Global Allocation FI is the best Spanish fund in the last 10 years (source: Morningstar).
Global Allocation Fund commentary for the month ended September 30, 2016.
September started without a clear direction until the bond market suffered brusquely affecting the stock market.
For a few days it seemed that the fall in the bond market was the sign that we were expecting for months: a tipping point in the interest rates. In fact, the market reacted to the increase of the interest rates in Japan as the Bank of Japan is starting to realize that a steeper interest rates curve is needed.
But as the stock prices fell, the bonds reacted as a refuge and thereafter recovered.

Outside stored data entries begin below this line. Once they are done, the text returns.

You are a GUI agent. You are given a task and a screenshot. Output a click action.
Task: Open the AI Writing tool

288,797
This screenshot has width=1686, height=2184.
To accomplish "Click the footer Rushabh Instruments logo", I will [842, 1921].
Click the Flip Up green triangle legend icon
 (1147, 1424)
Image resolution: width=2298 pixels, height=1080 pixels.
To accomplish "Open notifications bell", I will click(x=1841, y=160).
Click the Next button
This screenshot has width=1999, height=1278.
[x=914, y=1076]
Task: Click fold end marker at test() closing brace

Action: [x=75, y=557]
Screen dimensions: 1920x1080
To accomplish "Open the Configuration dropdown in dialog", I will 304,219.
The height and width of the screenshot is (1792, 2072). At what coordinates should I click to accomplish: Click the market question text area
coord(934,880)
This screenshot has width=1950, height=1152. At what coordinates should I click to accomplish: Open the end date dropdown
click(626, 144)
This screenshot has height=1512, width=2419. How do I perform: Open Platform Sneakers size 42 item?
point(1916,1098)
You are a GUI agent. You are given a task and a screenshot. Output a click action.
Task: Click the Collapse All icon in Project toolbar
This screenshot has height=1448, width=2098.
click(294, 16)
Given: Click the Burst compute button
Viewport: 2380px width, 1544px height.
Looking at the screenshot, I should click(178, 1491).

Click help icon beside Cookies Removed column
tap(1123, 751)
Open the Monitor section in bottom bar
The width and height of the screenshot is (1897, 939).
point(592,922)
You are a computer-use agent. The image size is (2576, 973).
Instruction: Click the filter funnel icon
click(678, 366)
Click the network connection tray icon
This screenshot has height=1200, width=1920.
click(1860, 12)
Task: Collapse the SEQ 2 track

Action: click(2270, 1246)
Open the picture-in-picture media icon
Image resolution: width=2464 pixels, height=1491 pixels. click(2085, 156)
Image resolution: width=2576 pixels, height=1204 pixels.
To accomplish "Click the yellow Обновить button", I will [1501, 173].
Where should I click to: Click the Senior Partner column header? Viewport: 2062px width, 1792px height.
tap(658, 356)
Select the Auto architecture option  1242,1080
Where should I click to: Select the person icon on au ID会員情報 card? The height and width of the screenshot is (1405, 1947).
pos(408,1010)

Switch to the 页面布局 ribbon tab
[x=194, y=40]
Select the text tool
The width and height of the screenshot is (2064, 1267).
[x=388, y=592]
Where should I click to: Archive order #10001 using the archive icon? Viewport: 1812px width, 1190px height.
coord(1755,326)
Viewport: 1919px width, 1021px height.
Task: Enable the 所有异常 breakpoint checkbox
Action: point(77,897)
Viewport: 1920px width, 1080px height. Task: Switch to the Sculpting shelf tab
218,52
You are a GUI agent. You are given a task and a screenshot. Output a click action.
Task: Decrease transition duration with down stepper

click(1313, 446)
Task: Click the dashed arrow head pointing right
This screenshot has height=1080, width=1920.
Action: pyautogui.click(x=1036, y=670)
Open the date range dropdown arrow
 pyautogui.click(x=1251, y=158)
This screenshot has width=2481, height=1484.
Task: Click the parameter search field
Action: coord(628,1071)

Although the banking sector initially did better than the stock indexes, later it fell due to the increase in interest rates, even if this is the sector that benefits most from such rise. Nevertheless, by the end of the month, and especially due to the hefty headlines on Deutsche Bank and its troubles, the banking sector advantage went down the drain. The alleged crime is the role of the bank in the sale of mortgage titles in 2008. The proposed penalty is a fierce 15,000 million euro; an amount that at certain times has even been the value of the bank in the stock market. And it is not even a fourth of its book value!
The last day of the month was the most violent and volatile of them all. At the opening, we saw the European banking index fall more than 5% to finish the day with gains due to the rumour that the penalty for Deutsche Bank could be much lighter than expected.
Truth is that these type of movements scare investors. Recently we have realized that the liquidity level of investors is at record highs and is thus supporting the market when it falls. This is one of the reasons why we believe that the last quarter may be quite favourable for the stock markets.
In the bond market there is also quite a bit of liquidity; although the expected increase of interest rates of the Federal Reserve by the end of the year may also trigger new reactions by the ECB finally realizing that negative interest rates have more cons than pros, and this should be definitely good for us.
In the mean time we hope the markets will be contented with being just boring and not disgusting. That is how the day normally shapes before the good part starts. At least, it is good to know.